According to the ASF presentation, a sediment capacity of 2.5 million cubic yards will ensure adequate flood protection while minimizing impacts to habitat and recreation activities in Hahamongna Watershed Park and the surrounding communities.

The Pasadena plan would also only permanently impact 40 acres, with a ten-acre conservation pool, while the County plan would permanently impact, or destroy the habitat in 71 acres and create permanent roads.

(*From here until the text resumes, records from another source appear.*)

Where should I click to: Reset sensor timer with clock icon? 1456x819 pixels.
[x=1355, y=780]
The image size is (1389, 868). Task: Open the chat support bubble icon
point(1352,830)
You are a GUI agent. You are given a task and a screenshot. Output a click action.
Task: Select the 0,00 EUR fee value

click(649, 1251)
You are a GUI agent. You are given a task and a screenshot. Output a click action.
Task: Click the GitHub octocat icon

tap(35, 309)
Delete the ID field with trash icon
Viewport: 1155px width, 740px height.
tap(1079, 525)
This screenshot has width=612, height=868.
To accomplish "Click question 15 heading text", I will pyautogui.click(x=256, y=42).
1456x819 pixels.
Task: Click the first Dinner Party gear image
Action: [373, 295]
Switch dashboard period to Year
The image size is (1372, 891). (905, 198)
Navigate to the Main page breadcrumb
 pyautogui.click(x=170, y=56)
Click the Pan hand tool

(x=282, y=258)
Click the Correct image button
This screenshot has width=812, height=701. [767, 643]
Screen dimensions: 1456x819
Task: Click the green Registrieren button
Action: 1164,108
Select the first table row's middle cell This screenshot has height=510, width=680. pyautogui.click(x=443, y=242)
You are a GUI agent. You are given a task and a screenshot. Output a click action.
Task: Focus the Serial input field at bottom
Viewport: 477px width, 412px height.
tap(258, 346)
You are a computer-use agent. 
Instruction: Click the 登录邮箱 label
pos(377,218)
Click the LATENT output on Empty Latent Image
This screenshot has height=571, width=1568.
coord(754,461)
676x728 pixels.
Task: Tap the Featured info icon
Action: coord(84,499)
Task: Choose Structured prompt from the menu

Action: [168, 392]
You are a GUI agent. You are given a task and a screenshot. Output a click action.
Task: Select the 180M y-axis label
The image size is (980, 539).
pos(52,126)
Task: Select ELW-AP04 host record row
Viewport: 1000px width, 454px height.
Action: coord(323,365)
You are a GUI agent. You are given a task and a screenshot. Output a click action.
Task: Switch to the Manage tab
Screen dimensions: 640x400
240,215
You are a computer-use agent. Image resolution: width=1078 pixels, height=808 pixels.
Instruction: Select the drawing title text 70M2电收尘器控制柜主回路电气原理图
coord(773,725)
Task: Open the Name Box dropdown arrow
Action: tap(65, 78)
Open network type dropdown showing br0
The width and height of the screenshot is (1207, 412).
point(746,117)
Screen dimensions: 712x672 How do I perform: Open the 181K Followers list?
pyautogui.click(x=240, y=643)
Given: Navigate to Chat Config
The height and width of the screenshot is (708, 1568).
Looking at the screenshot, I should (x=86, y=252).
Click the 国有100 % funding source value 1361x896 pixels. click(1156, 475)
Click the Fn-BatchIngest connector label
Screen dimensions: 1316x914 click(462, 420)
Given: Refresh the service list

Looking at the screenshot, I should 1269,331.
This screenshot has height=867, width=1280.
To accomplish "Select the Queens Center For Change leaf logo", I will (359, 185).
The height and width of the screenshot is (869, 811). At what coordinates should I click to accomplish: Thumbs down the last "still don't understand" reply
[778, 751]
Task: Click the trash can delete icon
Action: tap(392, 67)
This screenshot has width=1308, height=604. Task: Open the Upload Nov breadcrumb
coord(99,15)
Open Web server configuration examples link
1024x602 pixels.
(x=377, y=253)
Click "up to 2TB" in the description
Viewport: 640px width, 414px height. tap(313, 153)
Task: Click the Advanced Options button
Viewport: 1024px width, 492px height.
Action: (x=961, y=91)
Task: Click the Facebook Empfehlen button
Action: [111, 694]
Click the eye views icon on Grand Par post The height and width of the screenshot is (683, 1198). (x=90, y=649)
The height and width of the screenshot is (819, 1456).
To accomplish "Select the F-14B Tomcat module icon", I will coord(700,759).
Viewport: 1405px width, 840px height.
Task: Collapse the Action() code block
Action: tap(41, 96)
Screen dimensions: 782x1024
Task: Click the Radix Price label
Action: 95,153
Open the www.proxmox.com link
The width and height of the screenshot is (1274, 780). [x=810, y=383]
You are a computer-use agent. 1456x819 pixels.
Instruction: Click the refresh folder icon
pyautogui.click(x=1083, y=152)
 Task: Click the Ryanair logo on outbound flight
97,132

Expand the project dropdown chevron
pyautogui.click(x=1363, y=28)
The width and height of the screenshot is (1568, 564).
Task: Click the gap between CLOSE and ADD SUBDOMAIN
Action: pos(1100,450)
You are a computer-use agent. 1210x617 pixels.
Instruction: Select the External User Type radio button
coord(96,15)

Both plans would require five years to complete.

Brick took issue with the County’s claim that immediate sediment removal was necessary, showing in a chart that the current level of sediment in the Devil’s Gate dam area was still well below capacity, even with the addition of the sediment from the Station and the 2010 flood.

Brick’s presentation called the Pasadena Plan a “road map for ongoing, sustainable sediment management” that would reduce neighborhood impacts by 75 percent, create a stable base for habitat, wildlife and recreation, prevent dangerous sediment accumulation while preserving nature, and one that integrates with watershed and ecosystem restoration goals.

The Arroyo Seco Foundation’s lawsuit against the Flood Control District is slated for court hearings in January of 2017.